- [Dataset records]
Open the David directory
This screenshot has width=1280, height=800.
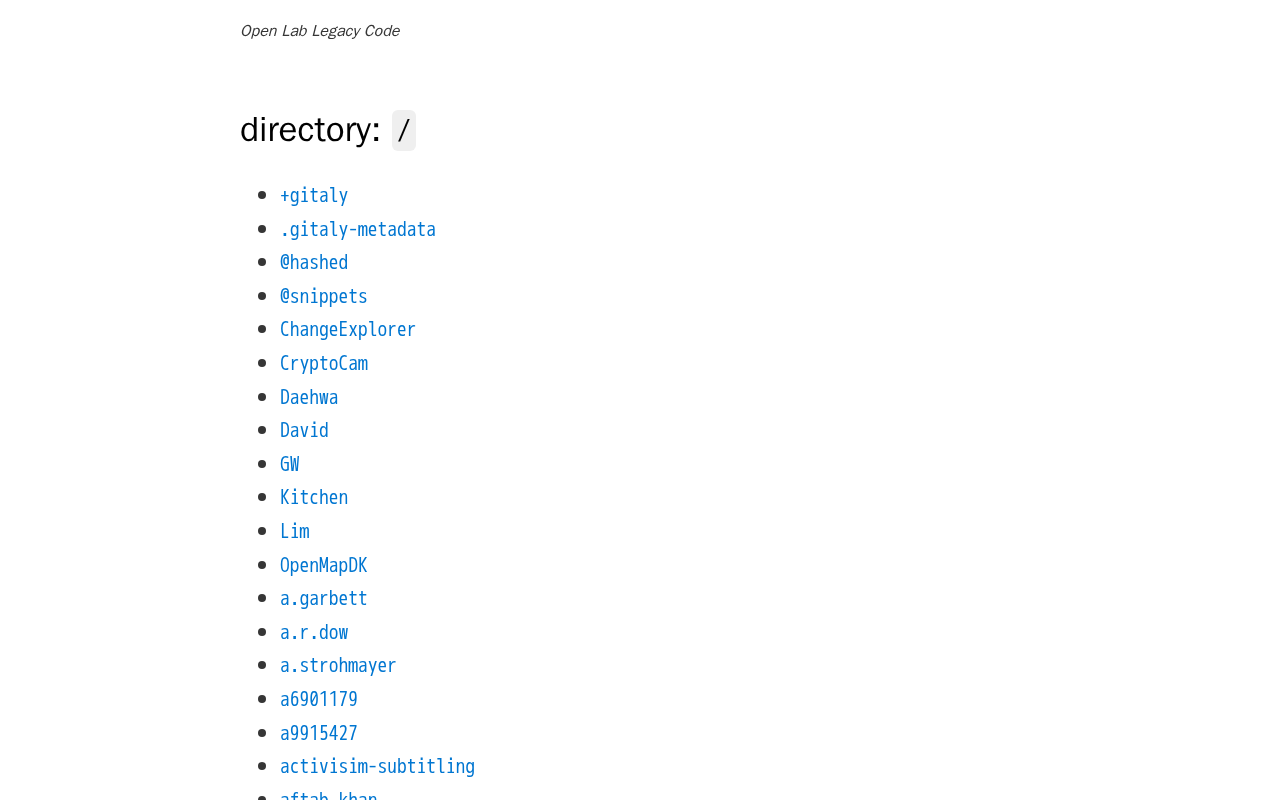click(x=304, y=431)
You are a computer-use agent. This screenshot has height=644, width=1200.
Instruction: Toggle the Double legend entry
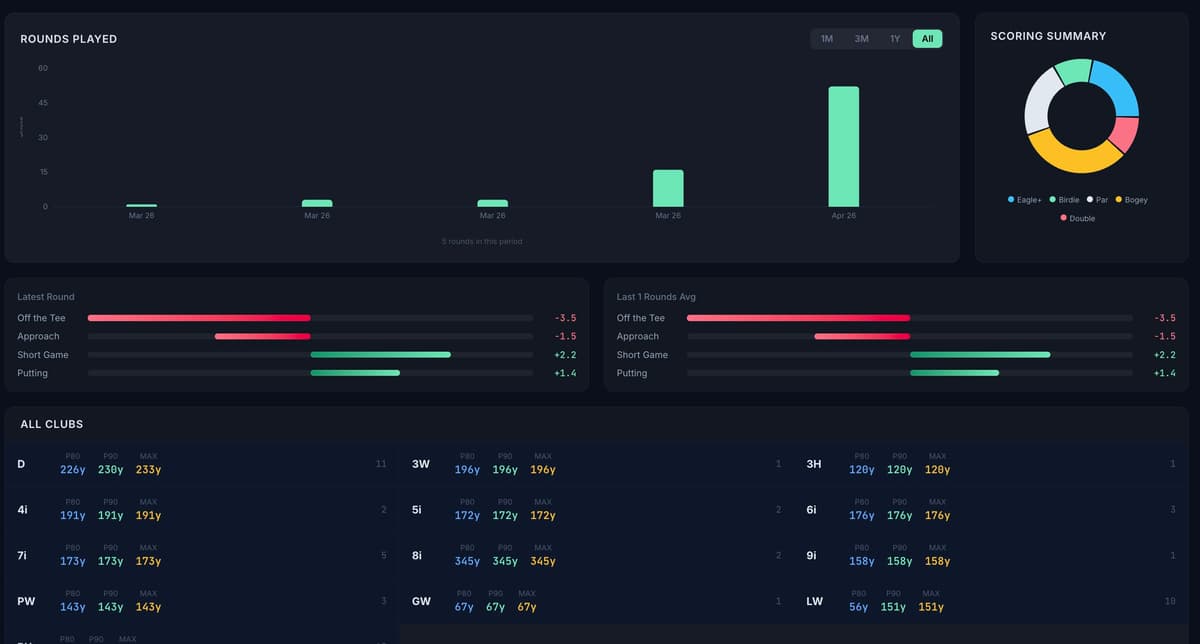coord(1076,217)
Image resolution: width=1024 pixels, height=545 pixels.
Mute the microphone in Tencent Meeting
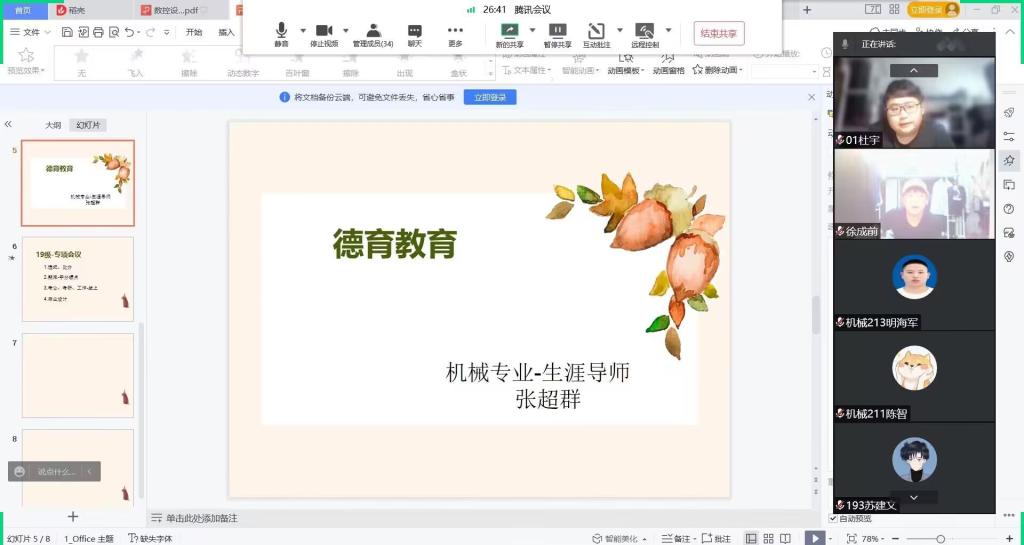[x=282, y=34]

- [About this exercise]
Could you return, word for word, every line from the line with "You are a computer-use" through the last line of the listing above, both ends included, without any pictures?

- [Answer space]
You are a computer-use agent. This screenshot has height=644, width=1200.
Instruction: Toggle the Double legend entry
coord(1076,217)
Image resolution: width=1024 pixels, height=545 pixels.
Mute the microphone in Tencent Meeting
[x=282, y=34]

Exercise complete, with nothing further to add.